New Music Festival CD Release Reception

A Plumeri/Rollin CD Release Reception in memory of Bob Fitzer and Walter Mony will be held on Wednesday April 22, 2:00-4:00 pm in the Dean's Art Gallery in the College of Fine and Performing Arts.

Robert Rollin, a native of Brooklyn, New York, began composing at age 8 and was soon recommended by conductor Erich Leinsdorf for a special composition scholarship at Juilliard. Graduating Phi Beta Kappa from City College and with a doctorate from Cornell, he studied under Mark Brunswick, Ravi Shankar, Robert Palmer, Karel Husa, Elliot Carter, and György Ligeti. He has been recognized with annual ASCAP awards consecutively for two decades, and has held many important awards, post doctoral fellowships, and grants, including the Ohio Governor's Award for Creative Excellence presented by the Honorable Richard Celeste in a public ceremony.

Rollin's many compositions have been performed and broadcast on six continents, and have been used as required jury pieces in the U.S.A., France, and South Africa. He serves as Associated Editor of Ex tempore, a theoretical journal, and has authored numerous articles for international journals. An active pianist, he is founder and coordinator of the International Dana New Music Festival and conductor of the Dana Festival Chamber Orchestra, a professional group. Rollin's recent premieres and guest residencies have taken him to four continents. For more information about new music activities, visit the New Music Society web site (www.newmusicsociety.net).

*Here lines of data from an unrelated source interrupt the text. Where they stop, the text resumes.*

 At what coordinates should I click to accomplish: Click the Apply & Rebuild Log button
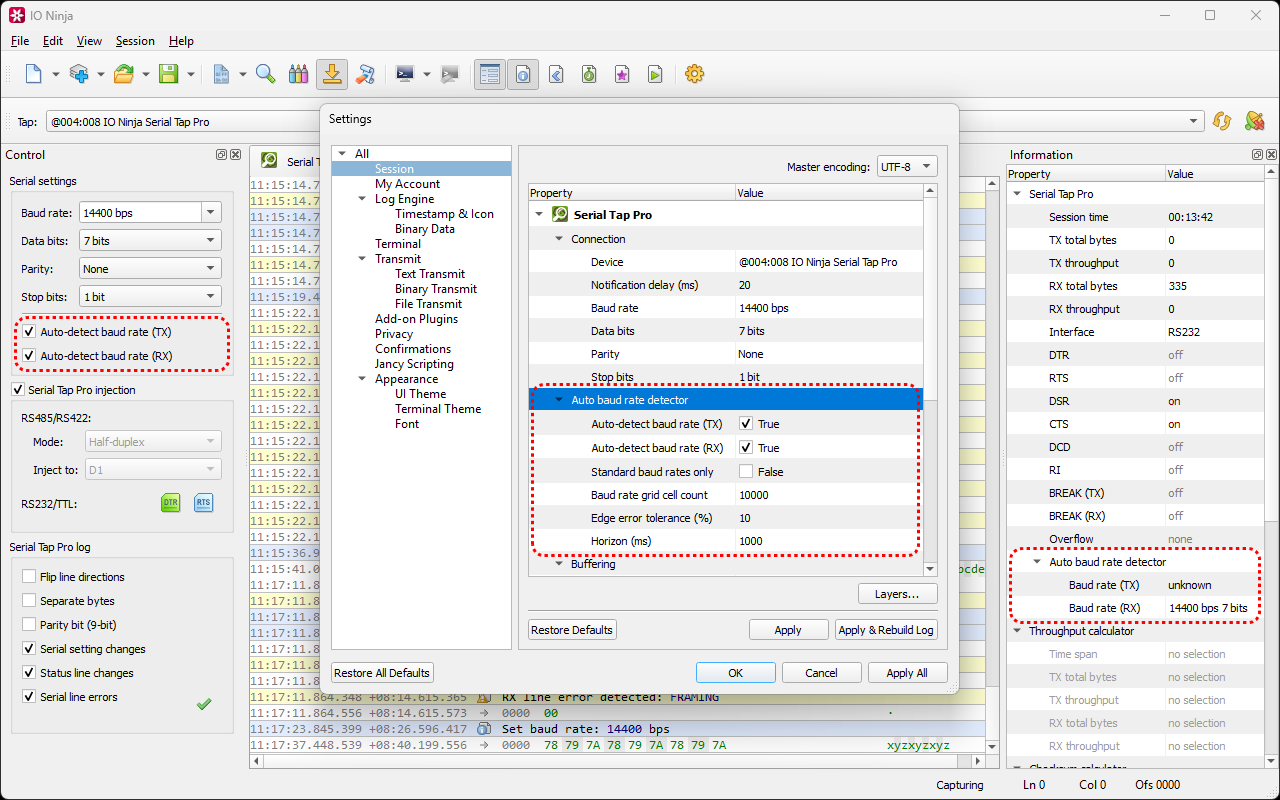(885, 630)
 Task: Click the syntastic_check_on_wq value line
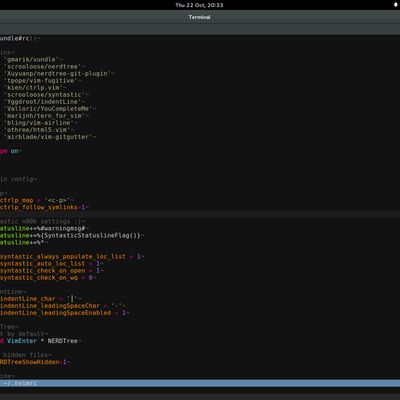(x=48, y=277)
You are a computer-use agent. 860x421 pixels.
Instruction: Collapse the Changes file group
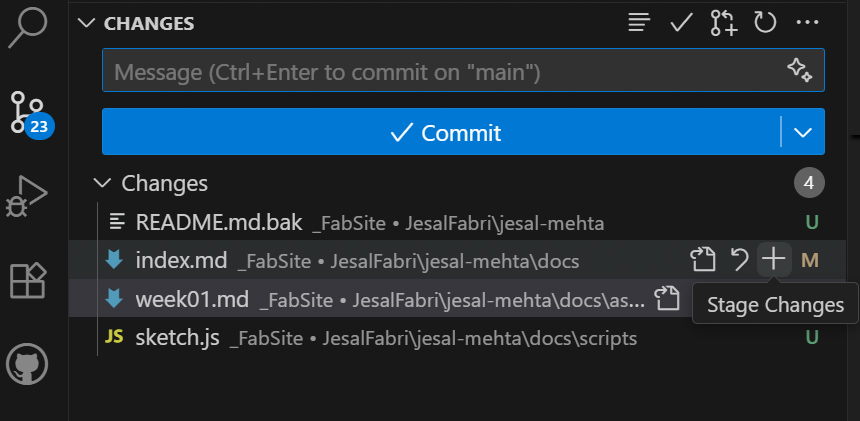tap(102, 183)
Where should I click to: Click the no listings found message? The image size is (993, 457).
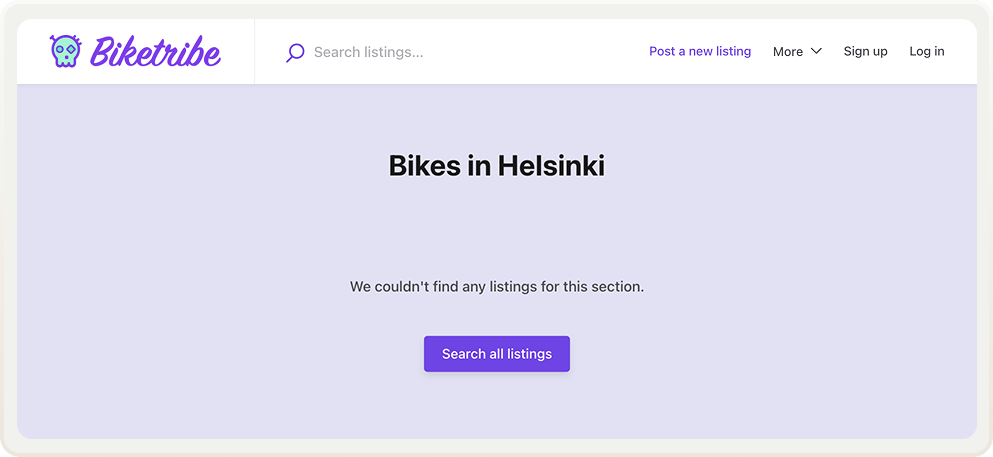pyautogui.click(x=496, y=287)
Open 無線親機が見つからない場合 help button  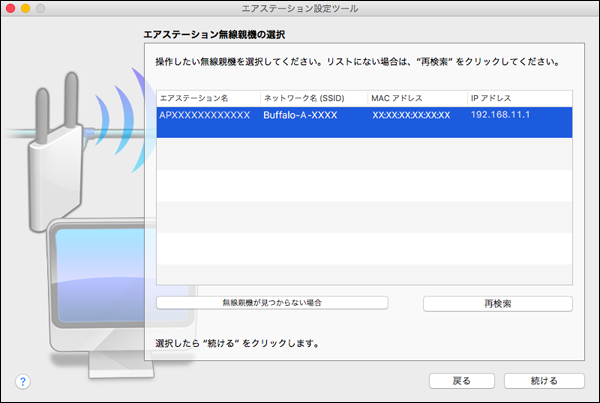(272, 302)
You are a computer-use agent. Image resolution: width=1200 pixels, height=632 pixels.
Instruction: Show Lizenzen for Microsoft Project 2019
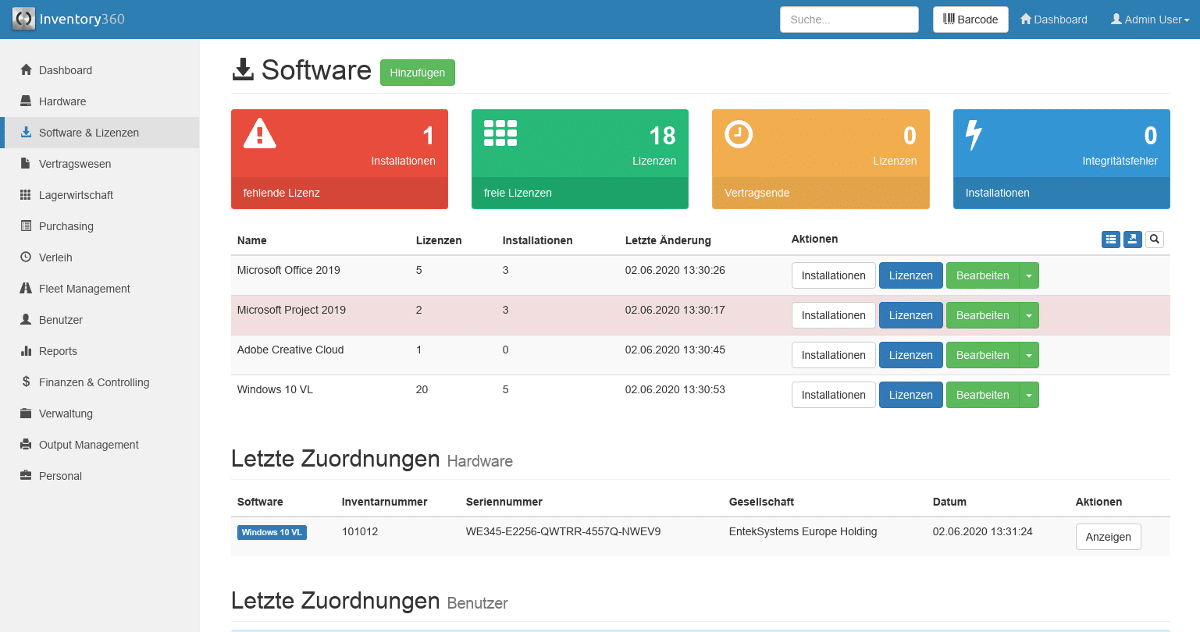910,316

Johnterryl Plumeri, who has been Dana Guest Composer in the past, studied bass with Robert Brennand, who was principal bass of the New York Philharmonic, and composition and conducting with Hungarian conductor/composer Antal Dorati, a student of Bela Bartok. Plumeri has recently conducted the Moscow Philharmonic in a CD recording of Tchaikovsky's last three symphonies, and just made a commercial video with the group featuring Tchaikovsky and Plumeri's own The Pride of Baltimore for oboe and orchestra. Plumeri lives in Santa Monica, California, where he writes music for films, and also has a home in Tampa, Florida, where he regularly performs with his professional jazz trio that includes David Goldblatt, piano and Joe La Barbera, drums Their recent CD, Blue in Green, has had rave reviews. Recently Plumeri has become active in the mastering phase of CD production.

Fitzer was born in Youngstown, Ohio on July 27, 1956 to James Robert Fitzer and Dolores Elvira (Severino) Fitzer, who were Dana School of Music faculty members. Fitzer was widely known in Youngstown for his political and community activism. He served on the faculty of the Dana School of Music since 1996 and was director of the Clarinet Studies program.

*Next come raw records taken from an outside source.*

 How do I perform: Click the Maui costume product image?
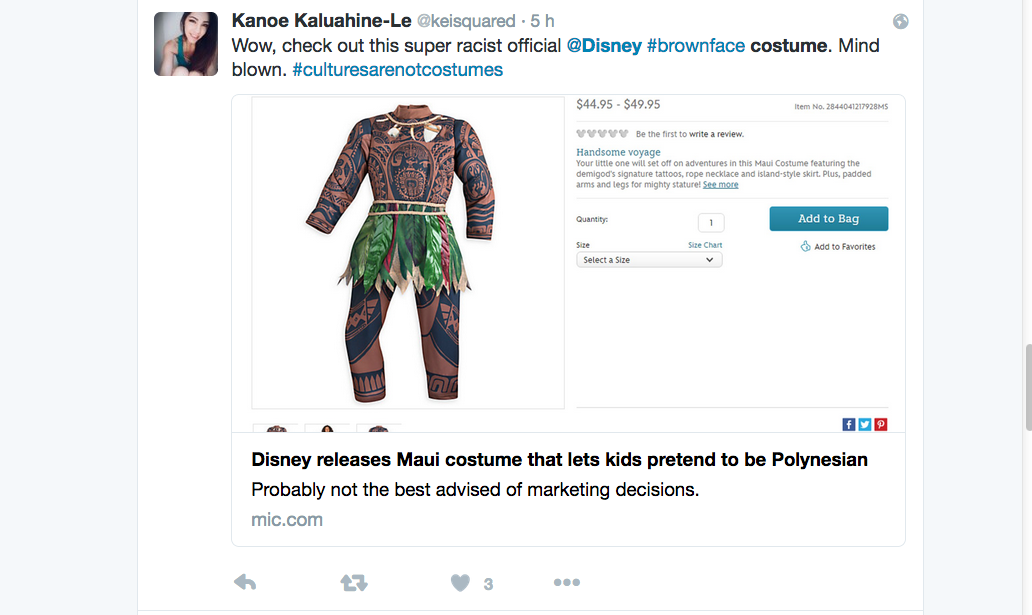point(408,252)
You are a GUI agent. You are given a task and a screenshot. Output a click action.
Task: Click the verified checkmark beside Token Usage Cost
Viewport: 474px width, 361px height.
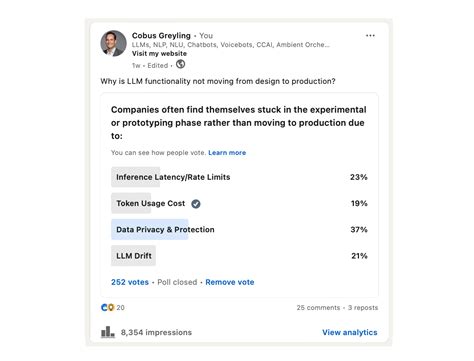196,204
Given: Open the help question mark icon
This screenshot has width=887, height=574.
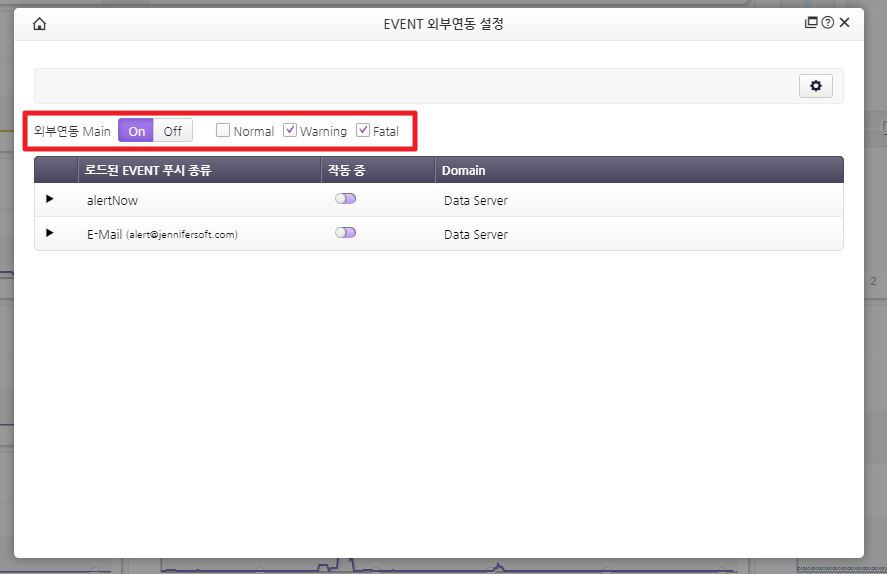Looking at the screenshot, I should [828, 23].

Fitzer began musical studies with pianist Gene Rush (Tennessee State University) and with pianist Harold Danko (Eastman School of Music) and began clarinet studies at age 10 with Carl Marks Jr. He graduated from Northwestern University with a bachelor of arts in performance. Fitzer undertook additional academic and performance training at the American Institute of Musical Studies in Graz, Austria and at the International Festival-Institute in Round Top, Texas. He studied with Chicago Symphony Orchestra clarinetists Clark Brody and Larry Combs.

From 1987 to 1994 Fitzer was a feature writer and senior consultant for Speed of Sound magazine. He was a founding member of Easy Street Productions' Little Big Band and served as co-host and producer of the WYSU-FM political radio show "Commentary Café" from 1995 to 2001.

Aside from his work as a musician and educator, Fitzer was active in community and civic affairs. He was president of the Citizens' League of Greater Youngstown; served as a Mahoning County Democratic Party Executive Committee member; and was a chairman of the Wick Park Model Neighborhood Project.

Walter Mony was born in Winnipeg, Canada, and began violin with George Bornoff and John Waterhouse. As a scholarship student at the Royal College in London he studied under Albert Sammons, Henry Hoist, and Max Rostal, soon becoming Assistant Principal of the London Symphony and a member of the Royal Philharmonic under Sir Thomas Beecham. Touring with the Nederburg Trio, with which he recorded extensively on major labels, he moved to South Africa, becoming Chair of Music at the University of Witwatersrand in Johannesburg. He is beloved as a concert soloist, having performed the South African premieres of the concertos of Stravinsky, Walton, Suk, Shostakovich, and Bartók, as well as world premieres of South African Composers Graham Newcater and Carl van Wyk. He was equally versatile on violin and viola.

Mony was active worldwide as a conductor of professional and youth orchestras, a string clinician and adjudicator, and also as a lecturer. The University of the Witwatersrand has conferred on him the titles of Professor Emeritus and Honorary Professorial Research Fellow for his meritorious service.